In such a context leadership within the church would serve in functions of both coaching and facilitation.  The authority of leaders would not come as much from any specific certification—seminary degree, ordination—but more so from the leaders ability as a practitioner of the Jesus way.  This doesn’t mean that these leaders will be perfect in this practice or even the best at being Christlike in the church, but it does mean that church leaders must be respectably good at being Christlike and have the ability to teach others to be just as good or better.

I work out regularly in a Crossfit gym and I see this kind of dynamic at play with the trainers there.  In workouts we are frequently asked to do very difficult and technically challenging exercises.  I would never do them if I didn’t trust that it was going to be of benefit to me.  Why do I trust that these exercises will make me fitter, stronger, faster?  Because the coaches at the gym are very fit and strong and fast.  They clearly know how to get where I want to go.  Sure they have a lot of book knowledge of physiology and nutrition, but they also have a demonstrated practical knowledge of how to become very fit.  

The same goes for the church.  In our age we can’t rest on titles and old roles.  In all likelihood people coming into a church are going to have little respect for an ordained person as such.  What matters is that we are good at Christianity, that we know how to pray, that we readily confess our wrongs, and that we practice humility.  Our churches must spark our visions toward God and show others how to practice the way of Jesus.
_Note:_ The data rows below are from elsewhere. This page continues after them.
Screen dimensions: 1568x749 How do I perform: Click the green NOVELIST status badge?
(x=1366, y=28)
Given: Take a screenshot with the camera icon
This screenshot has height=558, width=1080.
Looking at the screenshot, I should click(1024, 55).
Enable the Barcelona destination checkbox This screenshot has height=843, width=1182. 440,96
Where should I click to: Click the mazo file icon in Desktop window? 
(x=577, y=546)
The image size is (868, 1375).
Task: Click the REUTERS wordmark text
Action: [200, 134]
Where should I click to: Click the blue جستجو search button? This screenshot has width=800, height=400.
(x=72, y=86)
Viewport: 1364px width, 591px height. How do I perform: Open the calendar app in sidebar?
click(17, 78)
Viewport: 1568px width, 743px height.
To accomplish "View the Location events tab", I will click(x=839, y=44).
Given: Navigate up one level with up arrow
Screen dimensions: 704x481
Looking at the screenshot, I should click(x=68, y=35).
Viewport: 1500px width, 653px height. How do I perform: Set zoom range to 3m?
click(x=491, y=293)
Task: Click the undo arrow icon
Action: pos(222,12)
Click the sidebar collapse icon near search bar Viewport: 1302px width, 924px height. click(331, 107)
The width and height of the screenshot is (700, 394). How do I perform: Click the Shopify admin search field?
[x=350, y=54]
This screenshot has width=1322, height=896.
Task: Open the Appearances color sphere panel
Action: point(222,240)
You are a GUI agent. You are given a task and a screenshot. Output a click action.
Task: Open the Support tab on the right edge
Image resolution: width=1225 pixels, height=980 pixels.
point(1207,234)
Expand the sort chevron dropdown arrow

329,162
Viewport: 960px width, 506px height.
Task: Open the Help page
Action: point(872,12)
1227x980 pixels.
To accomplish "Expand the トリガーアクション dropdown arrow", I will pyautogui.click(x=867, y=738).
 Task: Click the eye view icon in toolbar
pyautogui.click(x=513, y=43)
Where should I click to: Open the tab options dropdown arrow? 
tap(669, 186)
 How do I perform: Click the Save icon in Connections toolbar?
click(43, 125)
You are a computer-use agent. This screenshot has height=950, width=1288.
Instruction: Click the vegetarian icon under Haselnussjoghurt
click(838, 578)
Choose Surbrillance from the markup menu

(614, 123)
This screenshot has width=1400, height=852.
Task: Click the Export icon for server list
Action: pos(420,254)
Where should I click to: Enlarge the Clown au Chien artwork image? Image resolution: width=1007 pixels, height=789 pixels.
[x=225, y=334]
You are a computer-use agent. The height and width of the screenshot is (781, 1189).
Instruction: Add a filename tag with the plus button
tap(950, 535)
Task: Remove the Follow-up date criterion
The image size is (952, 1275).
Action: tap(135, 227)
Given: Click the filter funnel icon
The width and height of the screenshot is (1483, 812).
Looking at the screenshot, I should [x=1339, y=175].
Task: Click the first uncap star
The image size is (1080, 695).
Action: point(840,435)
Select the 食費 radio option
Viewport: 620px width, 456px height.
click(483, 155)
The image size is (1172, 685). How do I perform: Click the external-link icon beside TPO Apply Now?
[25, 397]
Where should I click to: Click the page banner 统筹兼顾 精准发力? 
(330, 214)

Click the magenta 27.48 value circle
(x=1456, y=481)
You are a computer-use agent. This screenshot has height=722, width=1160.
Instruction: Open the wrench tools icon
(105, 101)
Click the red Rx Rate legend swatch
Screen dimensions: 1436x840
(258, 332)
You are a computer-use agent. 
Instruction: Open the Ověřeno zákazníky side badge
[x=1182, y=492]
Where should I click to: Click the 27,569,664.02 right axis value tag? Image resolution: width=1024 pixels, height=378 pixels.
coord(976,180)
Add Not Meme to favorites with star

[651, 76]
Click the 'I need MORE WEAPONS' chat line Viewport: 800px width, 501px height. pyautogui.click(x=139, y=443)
Imagine a church where, after a few months of regularly attending, you are able to recognize that you are less angry than you used to be.  Imagine a church that shows you how to forgive the person who hurt you most profoundly.  Imagine a church that measures your love of God as Dorothy Day did hers, by how much you love the person you love least.  Imagine a church that loves you for who you are, away from all of the facades of the self, and teaches you how to love.  That is the kind of church I want to be a part of.